Samantha Adams: How could that be?
MJ Taylor: I have to tell you, John simply inspired confidence. That large, imposing physique. His soothing authoritative voice. And don’t forget I was in love. I felt like a bride even after five years of marriage. I had no idea I was married to a Bluebeard. And unlike Bluebeard’s bride, when he told me there were places I couldn’t go, questions I couldn’t ask, I obeyed. Unlike her, I absolutely obeyed.
Samantha Adams: Do you think others suspected? His secretary? His colleagues?
MJ Taylor: I never called his office; he forbid me to, said it would disrupt his work. I was only allowed to contact him via email, or through his cell phone. I didn’t call the hotels he stayed at when he was out of town, I never showed up unannounced at any of his award dinners honoring him, any of the celebrations of his professional success. He wanted to keep his professional and personal lives separate, he told me, and I obeyed.
Samantha Adams: Didn’t any of this strike you as strange?
MJ Taylor: Not at the time. Or rather, John was strange. It was one of his charms, his eccentricity. He danced naked in the garden after dark. He kept caramel candies in his bedside table, popped them in his mouth during his frequent awakenings in the night, sucked them until he fell back asleep. Like a two-year-old, he suffered from night terrors, needed sweets as pacifiers.
And I was—am—a little strange myself. The hippy accountant. Fish out of water almost everywhere. Except when I’m with my brother, of course. I’m nothing if not a good big sister. But other than that, an oddball. Until John. I was truly known to him. Do you understand what I mean by that? That was John’s particular magic. My friends said this, too, you felt he saw you, really saw you. Such a man was worth waiting for. Even worth compromising for.
Samantha Adams: Well, how did you meet John Taylor? You seem to come from such very different worlds.
MJ Taylor: We met cute, as they say. Six years ago. I had just been laid off in one of those Silicon Valley purges that seem to happen every ten years or so. Downsizing. Or, as our CEO said when he made the announcement, rightsizing. Meaning me, and about forty thousand other people, were wrong. I went out for drinks with my fellow superfluous humans. Unusual, for me, I’m not a drinker. Neither was John, it was something we had in common. That’s what makes our first encounter in a bar so odd. That day I had a beer. And another. And another. One by one my fellow ex-employees left, and eventually I looked around and realized I didn’t know anyone. Surrounded by strangers! I’d drunk enough to become cranky, but I signaled the bartender, and ordered a real drink, in a real drinker’s glass. That’s how I ordered it, “Give me the drink that comes in that glass.” And I pointed. When it came, I gagged, it was so strong, so bitter. And I hate olives. I sent it back. I rejected it as inferior, as I had been rejected that morning. Rightsizing. Rightdrinking. My voice was too loud, and heads turned. Who expects to see an aging hippy, complete with long flowered skirt and beads, at a watering hole for software project managers and semiconductor sales reps? I was surrounded by young men (all young, young, young) in identical uniforms, khaki pants and blue button-down shirts. Very few women, very few of anyone over the age of thirty. The guy sitting next to me at the bar was the exception.

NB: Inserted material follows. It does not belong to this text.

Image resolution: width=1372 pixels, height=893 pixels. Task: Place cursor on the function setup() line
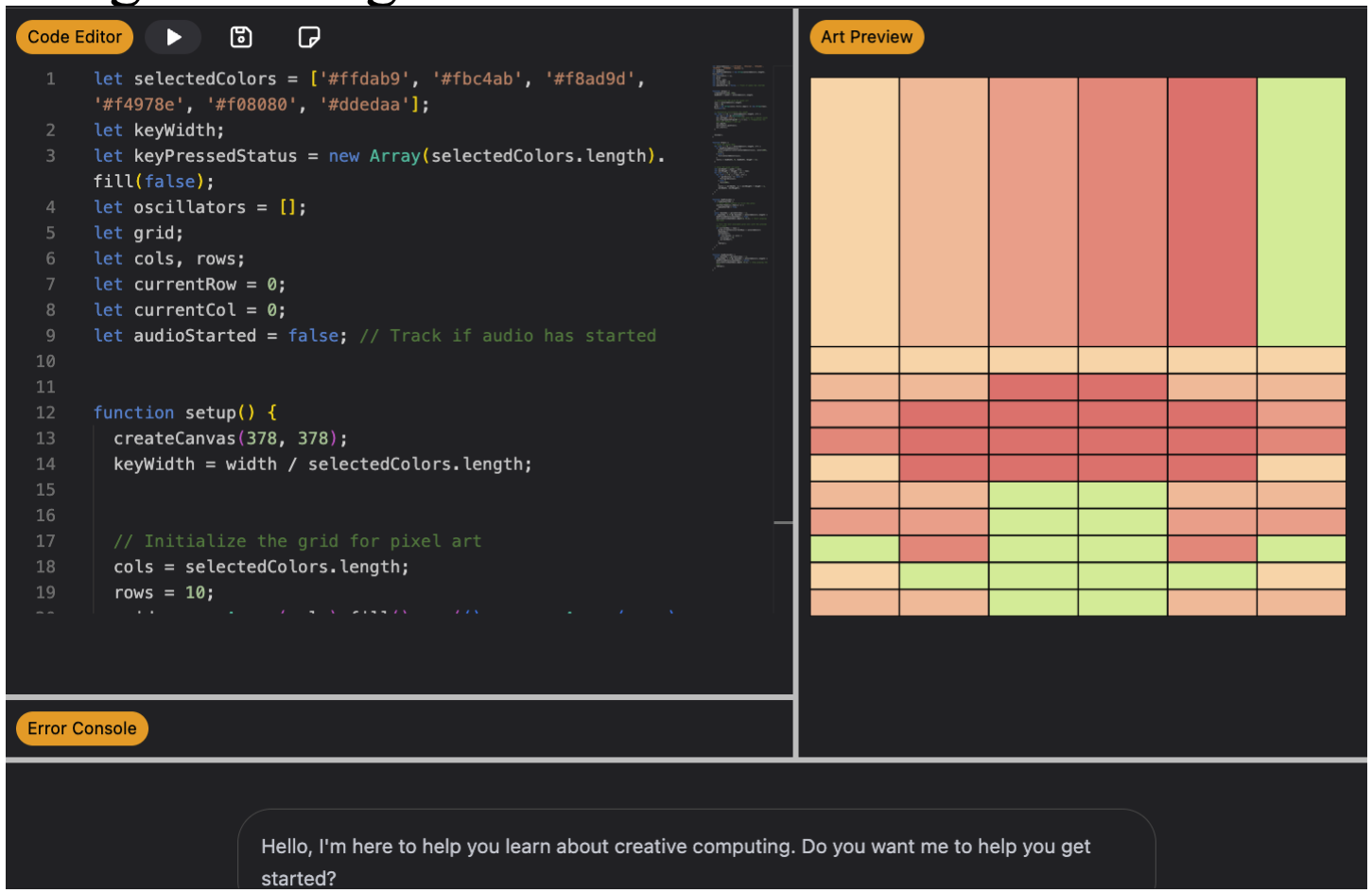184,412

This man—I guessed his age as midfifties—he reached out across the bar to my rejected drink, picked it up, and took a sip. He made a face. “This is clearly unacceptable,” he said, and smiled at me (an understanding smile). “Wait. Just you see,” he said. “I’ll make you the perfect drink.” He somehow commanded from the bartender the vodka bottle, a handful of lime wedges, a can of cranberry juice, packets of sugar. How did he manage that? He had that way about him. He was clearly used to being in charge, he didn’t even need to raise his voice. If anything, it was the reverse, he was so soft-spoken that you had to lean forward, you had to go to him. And you did so willingly.
John wasn’t dressed particularly well, a worn pair of jeans, and a T-shirt advertising some sort of golfing charity. It turns out he’d been at a boring function at the hotel next door, had slipped away for a break, decided to come into the bar. And he did exactly what he promised. He made me—us, because we shared it—the absolutely perfect drink, semisweet, with a sharp tangy aftertaste. And I was just gone.
Samantha Adams: So what did you know, and when did you know it?
MJ Taylor: Are you recording this? It’s just that you’re not taking any notes.
Samantha Adams: Oh right. I forgot to tell you. Yes, we are videotaping this. See the camera? Is that okay? Or rather do I have your consent to record this interview?
MJ Taylor: Of course, that’s okay. I have nothing to hide. Record away . . . What was the question again?
Samantha Adams: When did you find out about the other wives?